Recently, my facility has revised their lockout tagout program which has prompted an internal discussion of the "best practice" when selecting a suitable location for the zero energy verification portion of the lockout procedure. For the sake of argument, I am considering a case where you're replacing a motor which has a single source of power (fed from a MCCB within a MCC in a separate room), associated contactor, and a local disconnect physically close to the load. Currently, there are two major schools of thought:

A) OPEN the MCCB at the MCC and apply lock. Then, perform zero energy check downstream at the local disconnect
Pros:
- Local point of test (less likely to test the wrong device due to a plethora of look-a-like equipment at the facility)
- Reduced arc flash hazard (typically) due to MCCB directly upstream of the disconnect
Cons:
- Zero energy check at the disconnect could provide false indication that the EID has done its job if the contactor is not made up at the time of the test (would need to perform a try test from control system while performing zero energy check)

B) OPEN the MCCB at the MCC. Then, perform zero energy check on the load side of the MCCB in the MCC and apply lock
Pros:
- Convenient "live-dead-live" check via the line side of the MCCB
- Ensures that the contactor argument in the "cons" above is accounted for and the EID (MCCB in this case) has done its job
Cons:
- Potential for locking out and testing the wrong power source (see "look-a-like" equipment, puts a heavy reliance on test-before-touch practices)
- Higher (typically) incident energy value when performing the check at the MCC

I apologize if this topic has already been discussed, but I could not find it explicitly addressed in my search. I greatly respect the professional opinions provided on this site and would love to hear your thoughts on this topic.

Thanks in advance,
Zak

At some of our facilities we do not have disconnects located at every motor. In those cases our EC Techs only option is to shut the MCCB off, open it, and verify that the energy source is dead. I do recommend that they use a proximity tester on the circuit wiring before they take the wiring loose at the motor, but only after they have tested the voltage source.
Where we do have the disconnects, we do need to test at the disconnect after shutting the MCCB to the off position. This is only how it is done a tour facilities, you will need to come up with your own plan at yours and make it a part of the electrical safety plan.
Thanks!

Zak,

Ideally I like MCC’s with isolators and low fault level test points installed on the front door of the cell.

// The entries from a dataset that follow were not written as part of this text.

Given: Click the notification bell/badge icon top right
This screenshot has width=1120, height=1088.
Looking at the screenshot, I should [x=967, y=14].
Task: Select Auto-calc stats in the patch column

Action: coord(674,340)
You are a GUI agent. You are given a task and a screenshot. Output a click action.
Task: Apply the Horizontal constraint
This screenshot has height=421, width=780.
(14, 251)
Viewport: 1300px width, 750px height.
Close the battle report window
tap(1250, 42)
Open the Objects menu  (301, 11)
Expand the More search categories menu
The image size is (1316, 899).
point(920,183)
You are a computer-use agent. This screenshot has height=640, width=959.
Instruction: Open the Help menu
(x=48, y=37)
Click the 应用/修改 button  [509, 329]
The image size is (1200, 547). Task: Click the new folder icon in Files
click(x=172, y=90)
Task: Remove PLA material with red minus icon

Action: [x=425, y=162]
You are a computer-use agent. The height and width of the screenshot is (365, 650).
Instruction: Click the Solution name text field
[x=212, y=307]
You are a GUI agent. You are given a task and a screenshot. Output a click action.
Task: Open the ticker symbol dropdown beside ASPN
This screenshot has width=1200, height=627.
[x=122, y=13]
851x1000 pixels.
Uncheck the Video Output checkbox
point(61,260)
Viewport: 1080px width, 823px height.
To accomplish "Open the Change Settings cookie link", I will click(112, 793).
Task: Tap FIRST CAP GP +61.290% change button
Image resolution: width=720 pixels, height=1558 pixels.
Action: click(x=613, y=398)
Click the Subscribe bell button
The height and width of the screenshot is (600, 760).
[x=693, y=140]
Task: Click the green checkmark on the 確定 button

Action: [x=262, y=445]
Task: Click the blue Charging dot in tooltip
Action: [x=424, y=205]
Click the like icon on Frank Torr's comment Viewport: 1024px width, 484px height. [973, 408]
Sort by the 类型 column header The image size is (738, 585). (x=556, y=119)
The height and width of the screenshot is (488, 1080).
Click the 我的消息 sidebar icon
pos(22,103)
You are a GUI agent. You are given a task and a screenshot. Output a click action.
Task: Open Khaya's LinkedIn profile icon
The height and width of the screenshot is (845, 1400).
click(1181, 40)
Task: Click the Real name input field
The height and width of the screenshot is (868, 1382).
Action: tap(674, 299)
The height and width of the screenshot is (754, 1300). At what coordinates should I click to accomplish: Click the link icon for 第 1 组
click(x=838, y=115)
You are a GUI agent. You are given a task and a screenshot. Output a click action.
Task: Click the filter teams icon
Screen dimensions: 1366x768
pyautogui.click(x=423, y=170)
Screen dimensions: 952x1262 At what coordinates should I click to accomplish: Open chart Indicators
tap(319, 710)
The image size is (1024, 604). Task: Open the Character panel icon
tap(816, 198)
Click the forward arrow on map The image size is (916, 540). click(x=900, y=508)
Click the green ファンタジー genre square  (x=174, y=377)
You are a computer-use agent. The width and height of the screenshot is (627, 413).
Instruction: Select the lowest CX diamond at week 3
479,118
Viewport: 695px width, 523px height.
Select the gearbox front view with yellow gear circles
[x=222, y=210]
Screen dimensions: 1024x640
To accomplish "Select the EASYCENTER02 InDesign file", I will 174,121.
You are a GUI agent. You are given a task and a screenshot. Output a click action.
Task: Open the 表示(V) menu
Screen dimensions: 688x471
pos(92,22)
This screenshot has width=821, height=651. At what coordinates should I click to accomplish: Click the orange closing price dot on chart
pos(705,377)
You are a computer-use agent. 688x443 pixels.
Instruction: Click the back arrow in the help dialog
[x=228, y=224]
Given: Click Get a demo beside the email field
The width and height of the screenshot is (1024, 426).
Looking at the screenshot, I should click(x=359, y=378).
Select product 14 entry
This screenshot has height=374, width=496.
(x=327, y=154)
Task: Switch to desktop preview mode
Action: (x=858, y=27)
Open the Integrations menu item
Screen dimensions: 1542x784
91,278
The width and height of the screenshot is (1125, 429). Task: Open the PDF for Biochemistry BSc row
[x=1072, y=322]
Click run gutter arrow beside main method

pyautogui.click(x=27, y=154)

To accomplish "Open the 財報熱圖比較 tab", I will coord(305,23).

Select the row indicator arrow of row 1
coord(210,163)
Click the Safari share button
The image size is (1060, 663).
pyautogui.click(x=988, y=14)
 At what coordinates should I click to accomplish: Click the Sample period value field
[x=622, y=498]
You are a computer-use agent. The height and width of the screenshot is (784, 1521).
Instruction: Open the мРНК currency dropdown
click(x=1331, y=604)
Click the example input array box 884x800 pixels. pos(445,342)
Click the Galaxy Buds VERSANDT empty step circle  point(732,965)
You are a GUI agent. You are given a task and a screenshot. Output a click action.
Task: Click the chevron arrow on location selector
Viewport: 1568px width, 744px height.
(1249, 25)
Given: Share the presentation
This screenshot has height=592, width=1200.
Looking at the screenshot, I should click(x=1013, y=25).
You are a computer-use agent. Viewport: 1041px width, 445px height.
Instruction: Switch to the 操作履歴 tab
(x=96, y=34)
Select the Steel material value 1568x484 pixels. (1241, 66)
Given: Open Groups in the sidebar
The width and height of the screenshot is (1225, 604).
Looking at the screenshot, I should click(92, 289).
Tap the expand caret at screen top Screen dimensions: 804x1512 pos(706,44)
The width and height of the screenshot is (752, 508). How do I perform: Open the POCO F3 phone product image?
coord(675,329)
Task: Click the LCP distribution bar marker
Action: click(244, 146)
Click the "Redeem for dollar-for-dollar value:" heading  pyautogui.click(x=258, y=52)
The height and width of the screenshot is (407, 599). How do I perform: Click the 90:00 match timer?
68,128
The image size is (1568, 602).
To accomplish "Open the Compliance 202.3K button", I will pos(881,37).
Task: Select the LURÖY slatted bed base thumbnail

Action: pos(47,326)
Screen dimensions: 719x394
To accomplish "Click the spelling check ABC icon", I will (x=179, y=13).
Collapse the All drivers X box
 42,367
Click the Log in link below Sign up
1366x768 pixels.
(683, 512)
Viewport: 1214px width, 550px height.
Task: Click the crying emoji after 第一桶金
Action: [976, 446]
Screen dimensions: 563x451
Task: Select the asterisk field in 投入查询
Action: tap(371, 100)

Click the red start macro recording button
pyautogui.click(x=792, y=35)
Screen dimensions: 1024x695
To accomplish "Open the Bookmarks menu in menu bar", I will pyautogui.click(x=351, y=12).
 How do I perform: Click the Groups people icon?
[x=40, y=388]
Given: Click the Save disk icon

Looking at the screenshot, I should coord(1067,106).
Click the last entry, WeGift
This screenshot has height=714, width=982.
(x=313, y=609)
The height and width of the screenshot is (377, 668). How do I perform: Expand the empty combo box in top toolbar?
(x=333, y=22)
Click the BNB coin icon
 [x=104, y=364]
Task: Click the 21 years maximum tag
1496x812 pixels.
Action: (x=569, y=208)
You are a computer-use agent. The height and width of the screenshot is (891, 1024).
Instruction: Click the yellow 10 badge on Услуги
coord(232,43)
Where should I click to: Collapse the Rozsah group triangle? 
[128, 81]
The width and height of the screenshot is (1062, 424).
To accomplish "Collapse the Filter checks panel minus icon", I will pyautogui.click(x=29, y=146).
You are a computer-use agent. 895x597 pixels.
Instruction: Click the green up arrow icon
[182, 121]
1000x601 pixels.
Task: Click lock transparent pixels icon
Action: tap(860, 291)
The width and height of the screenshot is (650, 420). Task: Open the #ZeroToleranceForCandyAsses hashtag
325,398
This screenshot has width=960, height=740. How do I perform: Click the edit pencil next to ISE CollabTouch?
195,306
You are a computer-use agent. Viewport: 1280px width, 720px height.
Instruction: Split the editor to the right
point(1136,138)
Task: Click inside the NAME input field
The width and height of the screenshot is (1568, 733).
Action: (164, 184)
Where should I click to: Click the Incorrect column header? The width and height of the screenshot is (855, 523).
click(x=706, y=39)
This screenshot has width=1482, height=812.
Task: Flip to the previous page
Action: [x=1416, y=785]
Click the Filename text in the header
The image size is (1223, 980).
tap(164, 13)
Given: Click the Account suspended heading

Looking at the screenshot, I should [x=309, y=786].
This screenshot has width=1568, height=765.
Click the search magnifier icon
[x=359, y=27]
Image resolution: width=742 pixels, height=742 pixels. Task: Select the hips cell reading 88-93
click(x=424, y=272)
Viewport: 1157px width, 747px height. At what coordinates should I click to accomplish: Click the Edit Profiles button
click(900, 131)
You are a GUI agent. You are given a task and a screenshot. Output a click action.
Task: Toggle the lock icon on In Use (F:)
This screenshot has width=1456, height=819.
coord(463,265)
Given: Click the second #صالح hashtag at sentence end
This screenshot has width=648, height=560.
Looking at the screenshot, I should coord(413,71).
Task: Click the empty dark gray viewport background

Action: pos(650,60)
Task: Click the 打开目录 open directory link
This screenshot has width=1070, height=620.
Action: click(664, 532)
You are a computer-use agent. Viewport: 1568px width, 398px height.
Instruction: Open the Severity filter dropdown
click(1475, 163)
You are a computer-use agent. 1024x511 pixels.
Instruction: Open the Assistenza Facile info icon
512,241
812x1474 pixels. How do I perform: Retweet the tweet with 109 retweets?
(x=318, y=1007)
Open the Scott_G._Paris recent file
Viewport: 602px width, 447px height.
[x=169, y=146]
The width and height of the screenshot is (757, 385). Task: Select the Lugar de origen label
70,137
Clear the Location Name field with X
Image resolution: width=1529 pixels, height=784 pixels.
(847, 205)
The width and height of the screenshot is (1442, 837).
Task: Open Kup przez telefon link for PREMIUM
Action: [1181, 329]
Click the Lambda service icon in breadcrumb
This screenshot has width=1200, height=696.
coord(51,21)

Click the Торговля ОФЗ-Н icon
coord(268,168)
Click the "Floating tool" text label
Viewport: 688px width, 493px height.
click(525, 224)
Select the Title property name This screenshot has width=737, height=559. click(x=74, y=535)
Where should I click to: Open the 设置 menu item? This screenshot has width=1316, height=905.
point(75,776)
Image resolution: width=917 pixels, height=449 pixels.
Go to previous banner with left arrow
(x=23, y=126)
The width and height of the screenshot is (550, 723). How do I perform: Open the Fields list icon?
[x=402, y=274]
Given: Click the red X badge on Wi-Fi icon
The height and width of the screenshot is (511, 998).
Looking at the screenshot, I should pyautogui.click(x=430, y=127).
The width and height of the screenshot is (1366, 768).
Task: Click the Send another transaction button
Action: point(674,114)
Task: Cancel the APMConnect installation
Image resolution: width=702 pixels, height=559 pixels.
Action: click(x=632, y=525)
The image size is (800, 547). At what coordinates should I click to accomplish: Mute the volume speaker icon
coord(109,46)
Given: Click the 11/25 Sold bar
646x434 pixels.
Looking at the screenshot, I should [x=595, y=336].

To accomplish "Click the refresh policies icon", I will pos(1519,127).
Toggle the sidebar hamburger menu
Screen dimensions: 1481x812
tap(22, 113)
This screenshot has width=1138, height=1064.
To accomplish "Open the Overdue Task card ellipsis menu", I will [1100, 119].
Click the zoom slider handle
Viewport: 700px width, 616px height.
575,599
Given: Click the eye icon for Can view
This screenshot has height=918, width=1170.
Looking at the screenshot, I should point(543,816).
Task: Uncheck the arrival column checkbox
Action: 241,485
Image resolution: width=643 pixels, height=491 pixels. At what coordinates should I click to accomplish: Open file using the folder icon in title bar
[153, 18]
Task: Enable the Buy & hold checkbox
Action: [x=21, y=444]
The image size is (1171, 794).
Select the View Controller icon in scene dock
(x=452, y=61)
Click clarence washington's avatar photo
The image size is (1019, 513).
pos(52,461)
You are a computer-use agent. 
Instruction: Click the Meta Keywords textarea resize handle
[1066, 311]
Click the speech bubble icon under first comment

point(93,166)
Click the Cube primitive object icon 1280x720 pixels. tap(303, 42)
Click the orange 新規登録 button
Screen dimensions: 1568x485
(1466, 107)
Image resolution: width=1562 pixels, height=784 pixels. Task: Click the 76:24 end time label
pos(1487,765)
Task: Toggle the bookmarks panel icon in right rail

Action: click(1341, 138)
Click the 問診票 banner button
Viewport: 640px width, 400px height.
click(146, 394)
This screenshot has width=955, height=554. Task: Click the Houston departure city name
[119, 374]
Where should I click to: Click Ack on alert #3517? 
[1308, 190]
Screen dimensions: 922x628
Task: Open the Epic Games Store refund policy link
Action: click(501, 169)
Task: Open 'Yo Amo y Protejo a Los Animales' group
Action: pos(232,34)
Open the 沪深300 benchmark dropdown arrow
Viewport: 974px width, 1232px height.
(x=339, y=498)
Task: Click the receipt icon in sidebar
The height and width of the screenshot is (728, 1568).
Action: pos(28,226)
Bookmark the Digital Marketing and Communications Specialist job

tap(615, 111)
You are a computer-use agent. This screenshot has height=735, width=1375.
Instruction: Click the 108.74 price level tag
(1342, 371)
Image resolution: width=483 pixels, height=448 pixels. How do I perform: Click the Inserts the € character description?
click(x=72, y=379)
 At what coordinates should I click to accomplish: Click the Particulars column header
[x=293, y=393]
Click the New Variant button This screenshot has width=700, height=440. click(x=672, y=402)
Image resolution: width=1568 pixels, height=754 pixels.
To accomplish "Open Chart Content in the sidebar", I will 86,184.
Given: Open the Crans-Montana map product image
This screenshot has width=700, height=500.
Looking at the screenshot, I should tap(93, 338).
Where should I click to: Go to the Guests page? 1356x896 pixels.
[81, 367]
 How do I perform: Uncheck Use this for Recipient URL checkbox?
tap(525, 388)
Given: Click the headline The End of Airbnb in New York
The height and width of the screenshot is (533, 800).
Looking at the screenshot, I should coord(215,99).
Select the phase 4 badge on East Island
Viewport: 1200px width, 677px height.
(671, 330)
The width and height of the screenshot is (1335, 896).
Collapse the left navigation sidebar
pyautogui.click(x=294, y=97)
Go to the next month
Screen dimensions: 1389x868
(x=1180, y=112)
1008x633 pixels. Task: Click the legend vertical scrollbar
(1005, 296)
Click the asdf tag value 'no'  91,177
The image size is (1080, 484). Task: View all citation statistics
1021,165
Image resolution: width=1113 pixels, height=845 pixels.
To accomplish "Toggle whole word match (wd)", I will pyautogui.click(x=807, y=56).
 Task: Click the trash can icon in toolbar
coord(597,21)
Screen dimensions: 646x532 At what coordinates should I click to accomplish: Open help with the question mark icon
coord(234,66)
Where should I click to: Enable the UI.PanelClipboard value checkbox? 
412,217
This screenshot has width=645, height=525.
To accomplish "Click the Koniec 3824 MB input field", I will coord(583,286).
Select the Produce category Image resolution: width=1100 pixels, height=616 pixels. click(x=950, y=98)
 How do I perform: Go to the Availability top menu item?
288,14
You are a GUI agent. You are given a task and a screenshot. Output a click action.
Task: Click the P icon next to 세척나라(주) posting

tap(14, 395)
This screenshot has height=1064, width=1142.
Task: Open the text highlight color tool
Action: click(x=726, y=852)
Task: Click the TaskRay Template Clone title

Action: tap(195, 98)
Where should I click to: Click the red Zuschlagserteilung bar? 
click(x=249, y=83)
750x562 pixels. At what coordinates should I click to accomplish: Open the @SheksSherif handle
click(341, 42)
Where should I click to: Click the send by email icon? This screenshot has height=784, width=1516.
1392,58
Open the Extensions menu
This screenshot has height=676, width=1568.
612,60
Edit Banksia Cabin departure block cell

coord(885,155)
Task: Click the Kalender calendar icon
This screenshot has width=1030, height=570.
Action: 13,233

The test points are taken from a point on the low side of the CFS or Switched MCCB and enable testing for power, operating the switch and verifying isolation and change of state and then lockout all without opening the cell door. Most older MCC’s weren't built with this as an option. Many do have phase indicators which are often used for verification for mechanical work such as changing a pump or replacing a belt. I don't like their use for electrical work and prefer a voltage test for verification. Having the lights change state is however a good indication that the isolator is definitely open on 2 phases at least (depends on circuit used for lights) and that the likelihood of you initiating an arc fault is reduced when opening the cell door to allow for the verification test.

When you are at the motor it should be pretty obvious if you have 3 phase power available, so the main thing you need is a correctly applied unique labelling system.

Best practice is to always have the worker perform a full test before you touch with test lamps or a suitable voltmeter as a separate step to isolation verification. 1 phase can be live without the motor turning.

False negatives can occur with the volt sticks, so I would never trust them as a final check.

The lowest fault level is the best point to test, however you need to ensure that it provides verification that that the main power circuit is isolated. The best isolation procedures nominate the safest point to perform the isolation verification test.

I would argue for "none of the above". If you want the live-dead-live capability, why not check it dead at the local disconnect?
That is after all the WHOLE reason for having a local disconnect, isn't it?
Far, FAR less likely to have "de-energized" the wrong thing, if you do it there.